Estimate S.E. Est./S.E. P-Value

Y1 ON

X 0.548 0.010 55.402 0.000

Y2DUMMY ON

Y1 0.452 0.022 20.323 0.000

X 0.251 0.024 10.338 0.000

Apr 5, 2019, 5:59:40 AM4/5/19

to lavaan

FYI, I didn't see a single question in you entire post.

I have to do a trick to create a dummy variable depending on other when generating dataset cause lavaan cannot work still with dummy, binary or categorical variables.

Yes it can. If the variables are binary or ordered, it will essentially replace linear regression with probit regression. That is the same thing Mplus does by default, although Mplus also has the option to use a logit link if you want to use a much slower numerical algorithm for obtaining ML estimates.

In words of Terrence:

It will be probit by default (logit unavailable) if you declare the outcome as categorical using the ordered= argument

Exactly.

1) I have to say that is ordered, not dummy cause

lavaancannot work still with dummy

Yes it can, the same way that Mplus treats it.

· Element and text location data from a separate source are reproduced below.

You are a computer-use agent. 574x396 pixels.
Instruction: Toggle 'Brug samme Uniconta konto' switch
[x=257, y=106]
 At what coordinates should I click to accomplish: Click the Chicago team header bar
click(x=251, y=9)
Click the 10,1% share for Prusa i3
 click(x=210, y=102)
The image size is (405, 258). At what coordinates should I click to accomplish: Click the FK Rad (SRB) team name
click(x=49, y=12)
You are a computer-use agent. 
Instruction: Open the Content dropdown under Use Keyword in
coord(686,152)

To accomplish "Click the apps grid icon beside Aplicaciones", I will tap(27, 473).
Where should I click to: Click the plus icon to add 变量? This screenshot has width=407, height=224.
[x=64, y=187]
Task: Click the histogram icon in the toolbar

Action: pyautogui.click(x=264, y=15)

I think you did not understand when I told you that **binary data are equivalently described as nominal or ordinal**. Take sex for example (although not truly binary). If you code it such that 1 = male, then it is ordered in the sense that 1 indicates more "male-sexed-ness" than 0. If you code it such that 1 = female, then it is ordered in the sense that 1 indicates more "female-sexed-ness" than 0. Because you do not use additional (nominal) categories, there is no practical distinction between treating these 2 categories as ordered or unordered.

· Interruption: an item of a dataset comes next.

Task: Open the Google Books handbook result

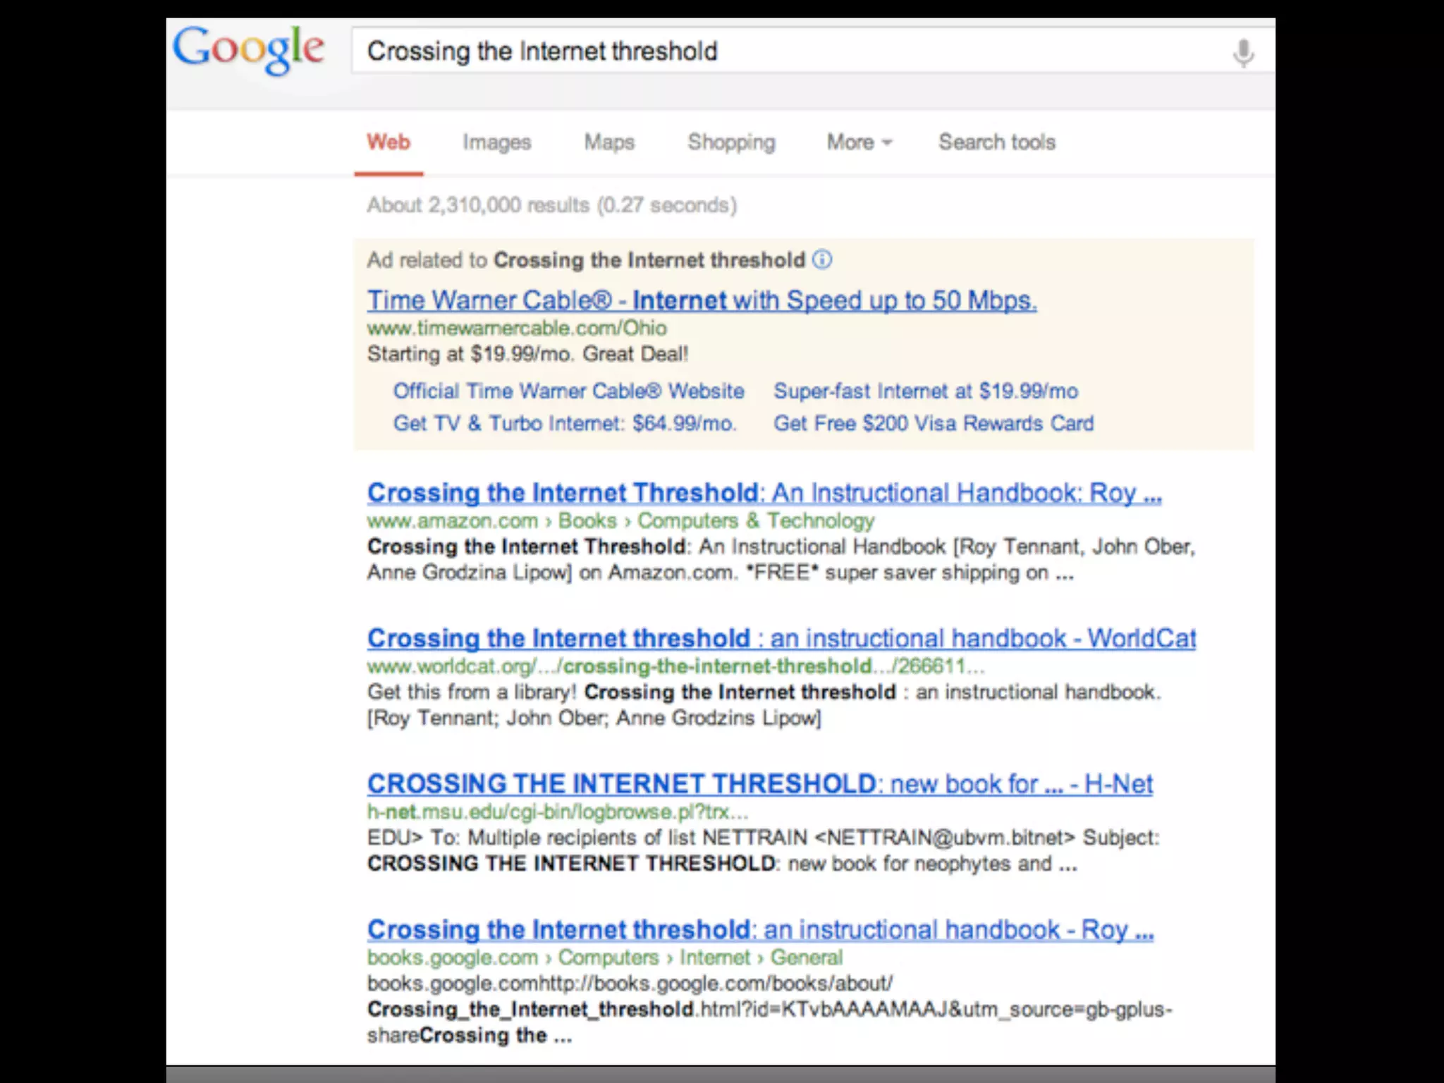Action: (759, 930)
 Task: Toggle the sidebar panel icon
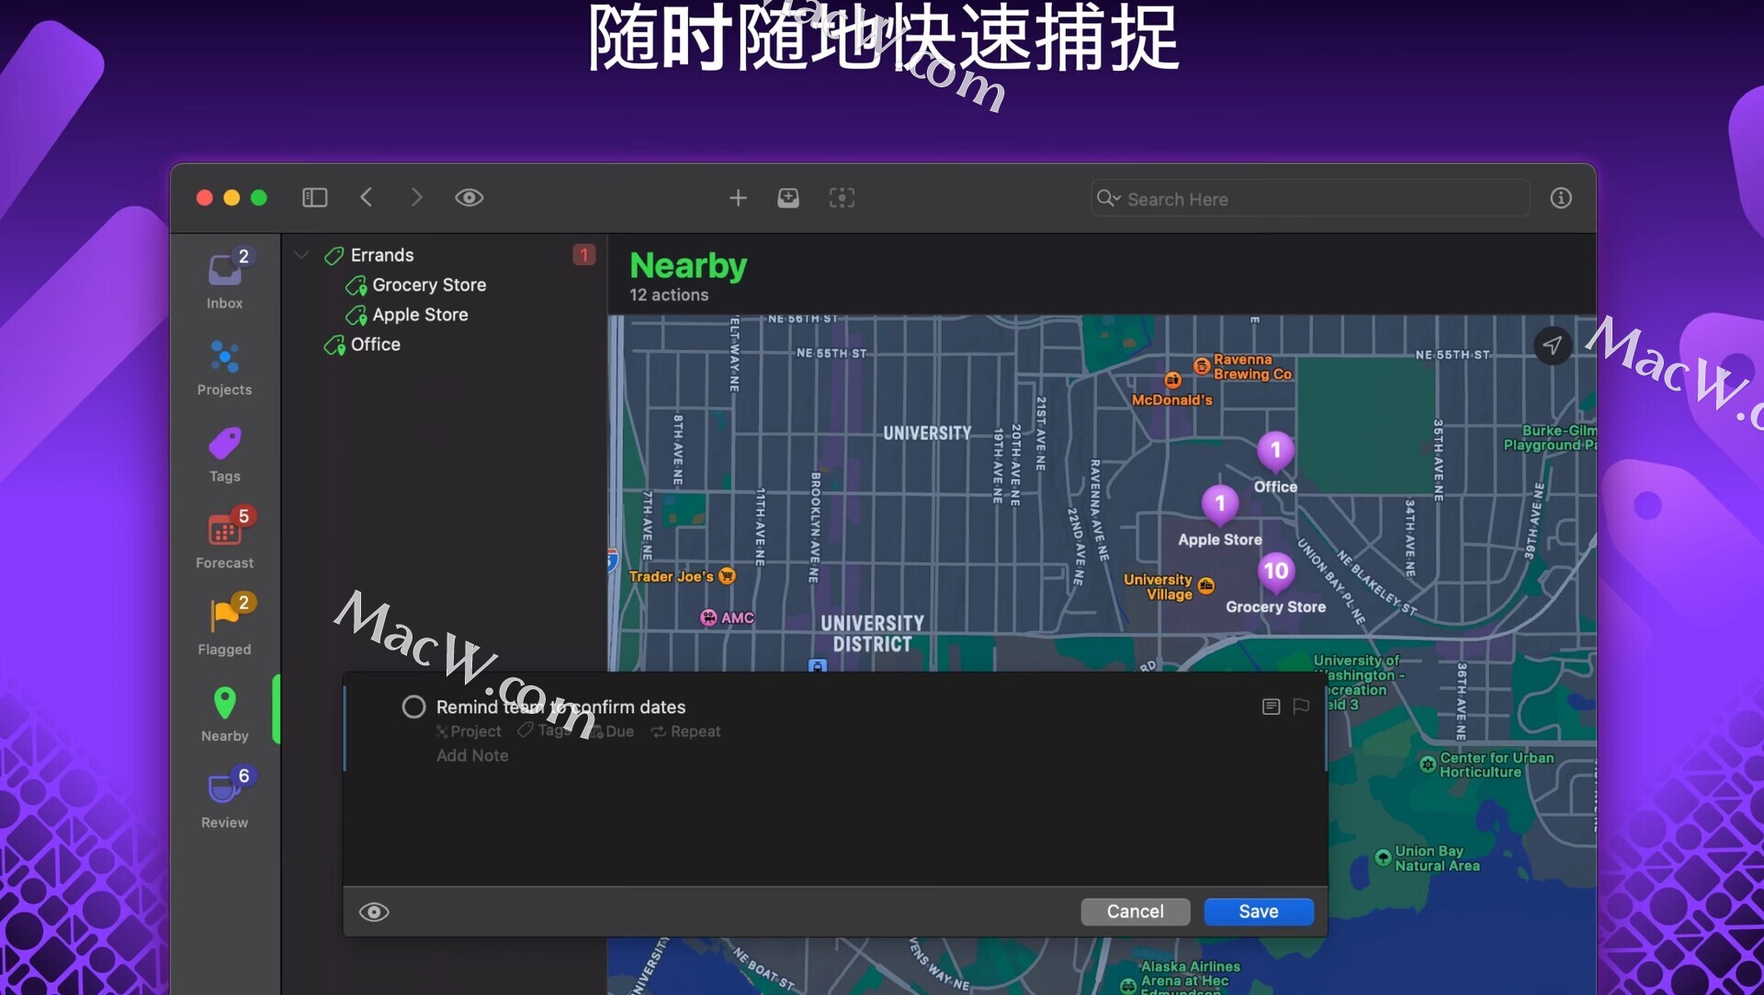point(314,198)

2) I cannot use estimator MLR

That is only a big advantage of using a logit link if you want to use FIML to handle missing data. In lavaan, you can only set missing="pairwise" with the probit link, which assumes MCAR data rather than MAR. Or you can use multiple imputation, which (like FIML) assumes MAR.

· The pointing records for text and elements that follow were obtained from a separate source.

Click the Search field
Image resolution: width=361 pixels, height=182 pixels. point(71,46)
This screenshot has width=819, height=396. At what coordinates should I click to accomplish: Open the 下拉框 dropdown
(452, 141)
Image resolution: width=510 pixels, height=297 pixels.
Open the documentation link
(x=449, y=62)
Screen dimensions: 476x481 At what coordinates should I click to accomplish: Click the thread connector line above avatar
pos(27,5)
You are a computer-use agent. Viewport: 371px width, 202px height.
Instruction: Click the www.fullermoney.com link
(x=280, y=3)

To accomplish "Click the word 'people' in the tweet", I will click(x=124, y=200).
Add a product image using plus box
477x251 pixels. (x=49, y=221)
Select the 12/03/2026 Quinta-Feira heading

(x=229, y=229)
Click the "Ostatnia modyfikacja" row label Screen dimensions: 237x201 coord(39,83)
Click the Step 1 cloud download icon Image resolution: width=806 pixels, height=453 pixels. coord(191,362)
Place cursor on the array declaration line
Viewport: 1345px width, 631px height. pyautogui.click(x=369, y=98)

But whether you have missing or complete data, using DWLS estimation with a probit link also comes with robust SEs (but unlike the logit link with MLR, the probit link also provides a robust test statistic and fit indices). Logit and probit links provide notoriously similar results, so there is no substantive reason to prefer a logit except that it might be more familiar to you.

Terrence D. Jorgensen

Assistant Professor, Methods and Statistics

Research Institute for Child Development and Education, the University of Amsterdam

Apr 5, 2019, 12:35:18 PM4/5/19

to lav...@googlegroups.com

Dear Dr. Jorgensen,

**My main question** is why, when I include one binary variable, I dont get in the analyses stage the values I defined in data generation . As in the case 2 & 3. While in case 1, with only continuous variables, I see no discrepancy. I try to explain myself:

thanks a lot for your reply and sorry. It seems that I copy the draft and not the last version I wanted to post. That's why no questions and the references to your words. My apologies.

Regarding binary variables and the discreepancy between the generated data and the subsequent analyses for lavaan, while concordance in MPlus:

1. I created a dataset with one dummy variable, is it well defined?

N <- 10000

x <- rnorm(N)

y1dummy <- inv.logit(0.55* x) > runif(N)

y2 <- 0.24*x
+ 0.47*y1dummy + rnorm(N)

2. I create a model where the dummy variable is the mediator

LogitMedMod <- 'y1dummy~a*x

y2~b*x+ c*y1dummy

'

fitLogitMedMod <- sem(LogitMedMod, data = LogitMedData, ordered="y1dummy")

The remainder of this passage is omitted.